(Stored entries)
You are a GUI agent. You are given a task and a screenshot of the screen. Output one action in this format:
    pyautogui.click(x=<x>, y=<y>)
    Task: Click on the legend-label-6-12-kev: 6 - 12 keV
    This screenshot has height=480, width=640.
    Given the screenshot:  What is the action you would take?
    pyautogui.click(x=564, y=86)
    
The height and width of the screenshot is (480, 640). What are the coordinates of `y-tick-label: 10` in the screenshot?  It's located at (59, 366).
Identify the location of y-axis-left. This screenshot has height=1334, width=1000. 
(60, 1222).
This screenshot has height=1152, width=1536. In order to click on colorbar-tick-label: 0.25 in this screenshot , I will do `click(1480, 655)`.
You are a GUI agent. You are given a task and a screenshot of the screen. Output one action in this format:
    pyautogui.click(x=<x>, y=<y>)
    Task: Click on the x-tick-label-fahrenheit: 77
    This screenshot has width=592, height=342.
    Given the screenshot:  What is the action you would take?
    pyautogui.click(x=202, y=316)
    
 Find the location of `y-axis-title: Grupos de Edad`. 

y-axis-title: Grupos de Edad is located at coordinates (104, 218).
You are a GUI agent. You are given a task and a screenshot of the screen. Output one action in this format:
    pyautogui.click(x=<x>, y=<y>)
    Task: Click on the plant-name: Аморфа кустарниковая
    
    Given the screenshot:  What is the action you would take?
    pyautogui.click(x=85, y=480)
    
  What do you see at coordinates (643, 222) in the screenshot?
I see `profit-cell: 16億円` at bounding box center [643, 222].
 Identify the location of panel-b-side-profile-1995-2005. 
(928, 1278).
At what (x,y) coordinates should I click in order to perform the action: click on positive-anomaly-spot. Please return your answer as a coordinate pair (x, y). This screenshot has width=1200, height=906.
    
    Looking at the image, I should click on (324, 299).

> TO-DO ITEM: Copy the data from the line containing "The height and" through the line containing "This screenshot has height=1152, width=1536.", both lines included, swapping "screenshot" for "capture" and leaving everything else unchanged. Return only those lines.

> REPLY TO THE EXERCISE:
The height and width of the capture is (480, 640). What are the coordinates of `y-tick-label: 10` in the capture?  It's located at (59, 366).
Identify the location of y-axis-left. This capture has height=1334, width=1000. 
(60, 1222).
This capture has height=1152, width=1536. In order to click on colorbar-tick-label: 0.25 in this capture , I will do `click(1480, 655)`.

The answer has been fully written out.